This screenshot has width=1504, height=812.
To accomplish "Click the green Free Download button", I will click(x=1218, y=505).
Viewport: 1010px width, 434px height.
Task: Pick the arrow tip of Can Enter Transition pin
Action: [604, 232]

• • • •

STATED GOAL: Can you repeat each of the records above word for word, line by line, without changing anything?

THE SOLUTION:
This screenshot has width=1504, height=812.
To accomplish "Click the green Free Download button", I will click(x=1218, y=505).
Viewport: 1010px width, 434px height.
Task: Pick the arrow tip of Can Enter Transition pin
Action: [604, 232]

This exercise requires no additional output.